■ WORK REQUEST: Pull out every line in the data that has the string "computer" in it.

»»

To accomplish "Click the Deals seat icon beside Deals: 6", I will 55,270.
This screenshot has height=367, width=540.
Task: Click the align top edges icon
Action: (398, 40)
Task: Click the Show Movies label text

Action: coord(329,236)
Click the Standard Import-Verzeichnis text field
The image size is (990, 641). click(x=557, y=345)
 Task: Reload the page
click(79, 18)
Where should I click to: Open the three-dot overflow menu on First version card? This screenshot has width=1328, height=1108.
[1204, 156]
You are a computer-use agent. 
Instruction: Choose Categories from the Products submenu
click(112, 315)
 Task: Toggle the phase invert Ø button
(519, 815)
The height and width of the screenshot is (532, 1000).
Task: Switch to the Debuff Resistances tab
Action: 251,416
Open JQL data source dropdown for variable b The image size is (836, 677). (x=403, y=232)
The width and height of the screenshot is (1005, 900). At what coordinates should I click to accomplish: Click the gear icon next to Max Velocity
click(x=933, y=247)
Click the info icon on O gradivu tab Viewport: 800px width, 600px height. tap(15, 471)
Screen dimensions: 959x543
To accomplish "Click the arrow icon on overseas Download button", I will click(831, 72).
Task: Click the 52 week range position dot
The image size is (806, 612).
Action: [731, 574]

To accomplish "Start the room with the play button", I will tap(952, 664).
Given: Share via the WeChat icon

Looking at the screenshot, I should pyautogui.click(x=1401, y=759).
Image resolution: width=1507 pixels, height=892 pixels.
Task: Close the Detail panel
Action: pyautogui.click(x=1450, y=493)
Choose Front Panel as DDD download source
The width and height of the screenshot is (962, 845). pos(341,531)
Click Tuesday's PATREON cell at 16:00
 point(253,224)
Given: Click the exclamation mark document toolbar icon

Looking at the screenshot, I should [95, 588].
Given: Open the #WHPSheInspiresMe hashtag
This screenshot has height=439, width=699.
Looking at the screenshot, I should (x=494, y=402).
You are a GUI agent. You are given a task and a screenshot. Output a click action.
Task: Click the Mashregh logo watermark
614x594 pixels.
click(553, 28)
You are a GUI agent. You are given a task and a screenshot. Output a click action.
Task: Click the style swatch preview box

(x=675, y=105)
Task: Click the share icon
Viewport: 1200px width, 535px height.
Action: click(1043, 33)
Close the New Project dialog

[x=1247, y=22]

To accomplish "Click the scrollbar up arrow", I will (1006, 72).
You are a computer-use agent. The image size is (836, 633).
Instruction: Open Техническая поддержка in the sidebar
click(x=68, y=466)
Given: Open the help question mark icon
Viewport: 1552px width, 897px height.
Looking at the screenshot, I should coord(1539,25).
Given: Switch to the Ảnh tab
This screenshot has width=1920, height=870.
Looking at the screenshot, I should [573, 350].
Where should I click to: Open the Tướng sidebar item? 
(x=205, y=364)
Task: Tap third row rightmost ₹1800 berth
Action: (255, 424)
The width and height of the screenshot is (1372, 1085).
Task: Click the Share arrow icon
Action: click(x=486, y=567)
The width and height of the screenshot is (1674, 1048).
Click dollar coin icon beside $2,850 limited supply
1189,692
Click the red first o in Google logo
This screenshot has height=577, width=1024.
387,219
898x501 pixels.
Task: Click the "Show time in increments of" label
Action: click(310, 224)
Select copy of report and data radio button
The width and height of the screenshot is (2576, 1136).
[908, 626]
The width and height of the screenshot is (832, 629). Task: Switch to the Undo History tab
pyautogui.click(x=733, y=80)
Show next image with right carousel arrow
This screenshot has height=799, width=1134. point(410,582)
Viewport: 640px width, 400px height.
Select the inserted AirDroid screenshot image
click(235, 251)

««

■ TASK SOLUTION:
You are a computer-use agent. 
You are a computer-use agent. The image size is (836, 633).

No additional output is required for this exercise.